▶ [Texto de estudio]
··········
“La explosión fue como una ola que brincó y cayó”
Los equipos de rescate buscan desaparecidos bajo los escombros del edificio de Pemex
Padre e hijo hablaban por teléfono dentro de la torre de Pemex cuando sonó la explosión. Amós Luna, de 27 años, estaba en el cuarto piso del edificio administrativo B-2 de la petrolera mexicana; Nathan Abel, de 51, en la planta baja. Se cortó el teléfono al tiempo que una “onda expansiva” agitaba el edificio, y Abel recuerda que echó a correr escaleras abajo. La oficina de su padre estaba “hueca, llena de escombros”.
México amaneció el viernes con la continuación agónica del recuento de víctimas de la torre de Pemex. A mediodía ya eran 33 muertos, 121 heridos —52 de los cuales permanecían anoche ingresados en cuatro hospitales de la capital, muchos con fracturas— y un número todavía por determinar de desaparecidos.
“Le grité ‘¡Papá!’ para ver si estaba vivo”, prosigue Amós. Con ayuda de otro trabajador de Petróleos Mexicanos (“que cayó de la primera planta”, asegura) levantó piedras hasta dar con los zapatos de su padre, vivo y enterrado entre cascotes, pies arriba y cabeza abajo, en el punto exacto en el que trabajaba. La compañera de la mesa de al lado, cuenta, había muerto.
Los ciudadanos seguían pendientes de las tareas de rescate, que este viernes continuaban, y especulan con las causas de la explosión, que las autoridades todavía investigan. En las calles adyacentes a la torre, cortadas, con numerosas patrullas militares y de policía, el ambiente es de perplejidad. Muchos pensaron en un primer momento que se trataba de un terremoto. A María Eugenia Santiago, dueña del restaurante Búfalo, situado al otro lado de la carretera, le tembló el suelo “como si fuera una ola que brincó y cayó”. Su hijo Orlando recuerda el estruendo de la explosión y el silencio de 15 minutos que le siguió antes de que llegaran las ambulancias, la policía y los militares.
··········
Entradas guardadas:
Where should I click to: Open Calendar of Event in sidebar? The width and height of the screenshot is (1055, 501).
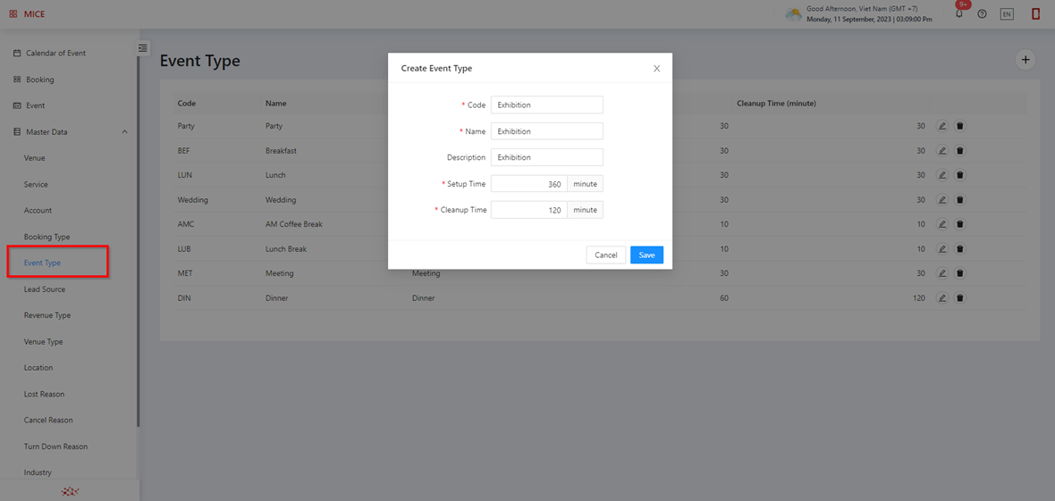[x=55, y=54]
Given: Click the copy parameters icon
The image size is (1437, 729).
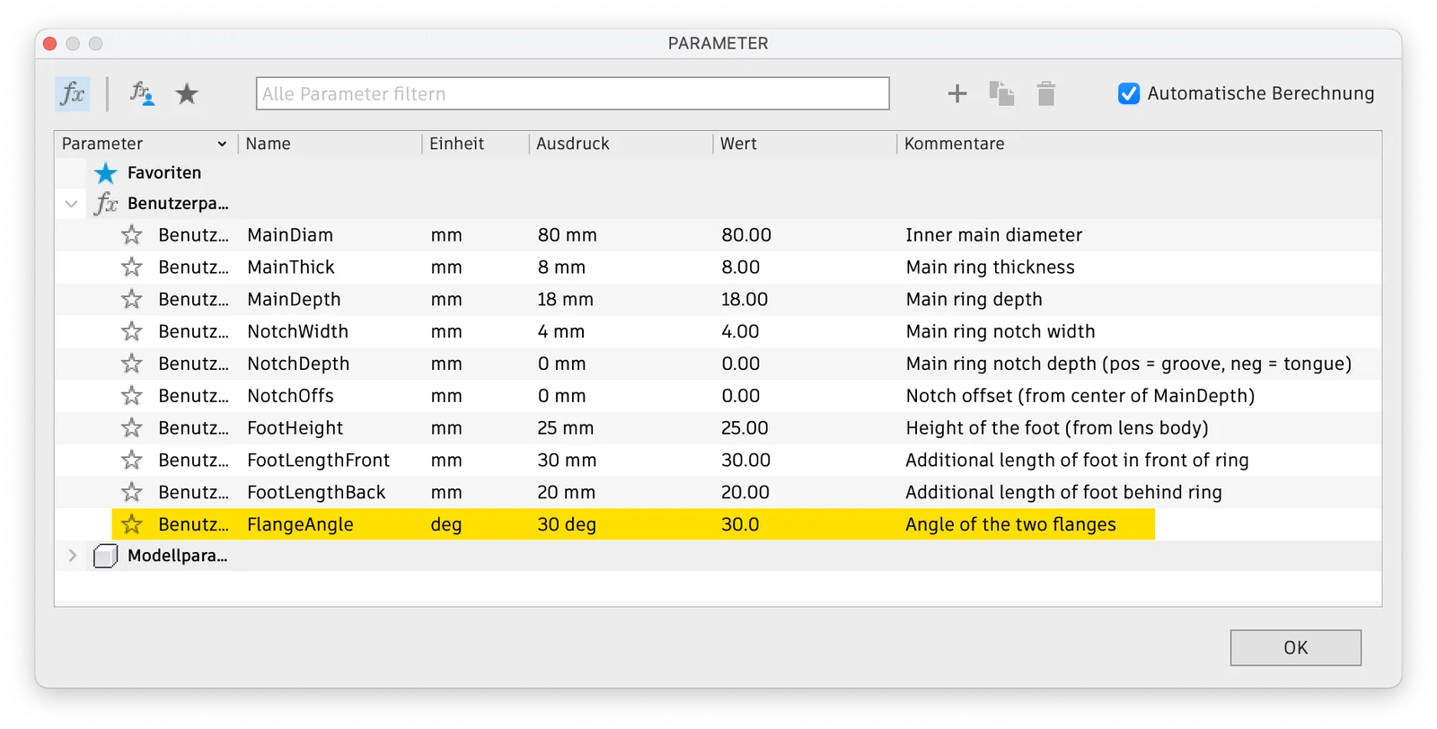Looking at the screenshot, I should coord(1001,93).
··········
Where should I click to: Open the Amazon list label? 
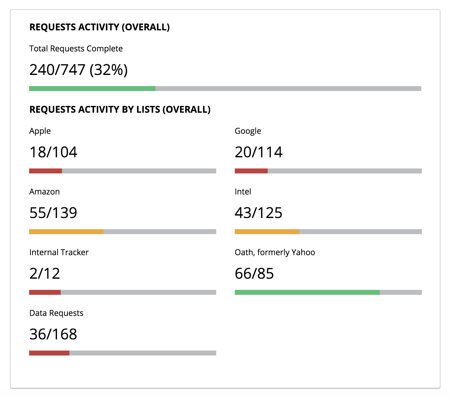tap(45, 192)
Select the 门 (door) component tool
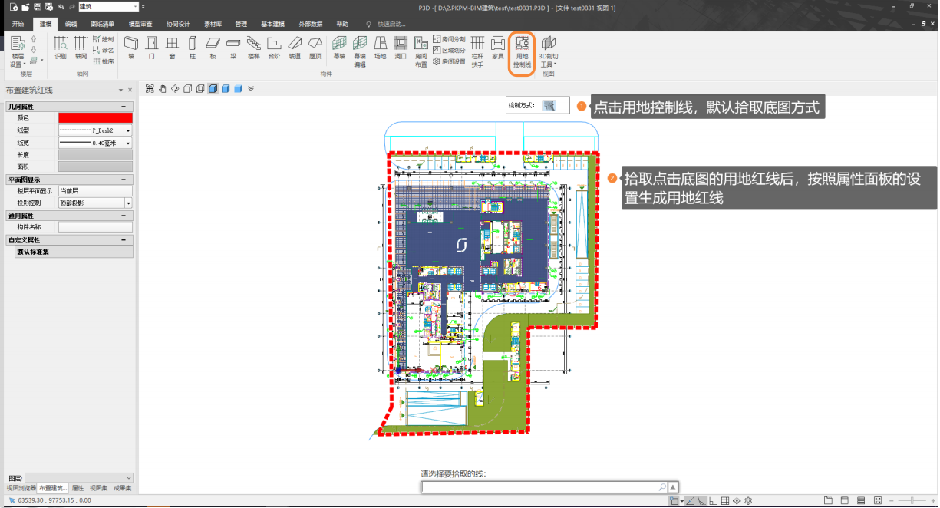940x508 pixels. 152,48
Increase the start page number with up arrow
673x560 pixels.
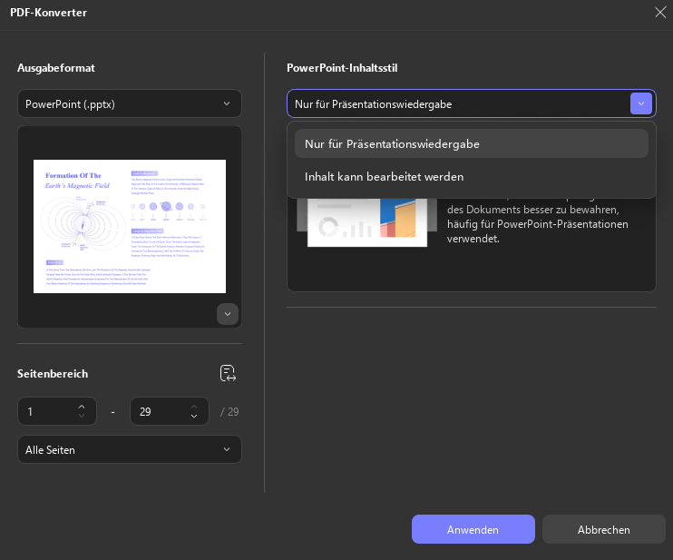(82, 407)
··········
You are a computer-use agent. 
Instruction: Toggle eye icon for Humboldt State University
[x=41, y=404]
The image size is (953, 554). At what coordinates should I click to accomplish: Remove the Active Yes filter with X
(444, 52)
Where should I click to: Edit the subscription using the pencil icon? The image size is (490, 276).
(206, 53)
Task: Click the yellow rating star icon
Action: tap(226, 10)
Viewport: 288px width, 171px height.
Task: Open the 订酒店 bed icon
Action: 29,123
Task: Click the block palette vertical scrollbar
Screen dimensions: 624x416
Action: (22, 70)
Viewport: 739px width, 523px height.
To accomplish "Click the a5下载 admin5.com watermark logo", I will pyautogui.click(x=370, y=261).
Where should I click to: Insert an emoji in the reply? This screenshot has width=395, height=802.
··········
▶ [Instrucciones]
(1) Según el texto sobre la explosión en la torre de Pemex, ¿cuántos muertos se contaban a mediodía del viernes?
(2) Prolongue el texto sobre la explosión en la torre de Pemex a partir de su última oración.
Las líneas constituyen un material independiente del texto sobre la explosión en la torre de Pemex.

▶ [Respuestas]
(1) 33 muertos.

(2)
¿Cómo se ve ahora el recinto vallado de Pemex por dentro? “Es muy duro”, responde serio y pálido Javier Ramos, trabajador de una empresa de maquinaria. Lo corroboran dos trabajadores del escuadrón Rescate y Urgencias Médicas del Grupo USAR, que prefieren no ser identificados. Llevan 20 años trabajando en emergencias. En la mañana del viernes cumplían 18 horas trabajando entre los escombros, y todavía les faltaban unas siete hasta recibir el relevo. Rescataron a la última persona viva en torno a las once de la noche del jueves, una mujer que quedó atrapada junto a un archivador. Ahora, aseguraron, han dejado de hurgar en las piedras con las manos y ya se trabaja solamente con maquinaria.
“Solo lo comparo con un 85 chiquito”, dice uno de ellos, con la cara y las manos tiznadas de negro, refiriéndose al año del devastador terremoto de magnitud 8,1 en la escala de Richter que, hace 27 años, dejó miles de muertos en la capital de la República mexicana.
Si la mañana del jueves estuvo marcada por el estado de shock, la noche fue de angustia y desconcierto. “Se ha muerto, se ha muerto”, repetía, unas horas después de la explosión, una mujer que rondaba la cincuentena en el hospital de la Cruz Roja de la colonia Polanco, donde habían sido trasladadas las primeras víctimas. Con el rostro desencajado, miraba hostil a las cámaras de televisión que grababan a los familiares de víctimas. Conocidos y parientes de trabajadores de Pemex aguardaban noticias en la sala de espera de urgencias de este centro, colgados del teléfono. Casi nadie tenía humor para hablar. Nayely Carreño tardó más de dos horas en dar con su marido, Tomás Rivera, que solo resultó herido leve. La avisó una amiga y recorrió dos hospitales distantes en el denso tráfico de la tarde de la capital mexicana. El jueves, con orden, padres, hijos y parejas entraban uno por uno al hospital de Pemex en Azcapotzalco. Pemex les ha dado una tarjeta de acceso para que puedan visitar a sus familiares. “Estoy muy feliz. Le agradezco esto a Dios, ha sido un milagro”, dice Fernando Luna, el padre del hombre recuperado boca abajo entre los escombros.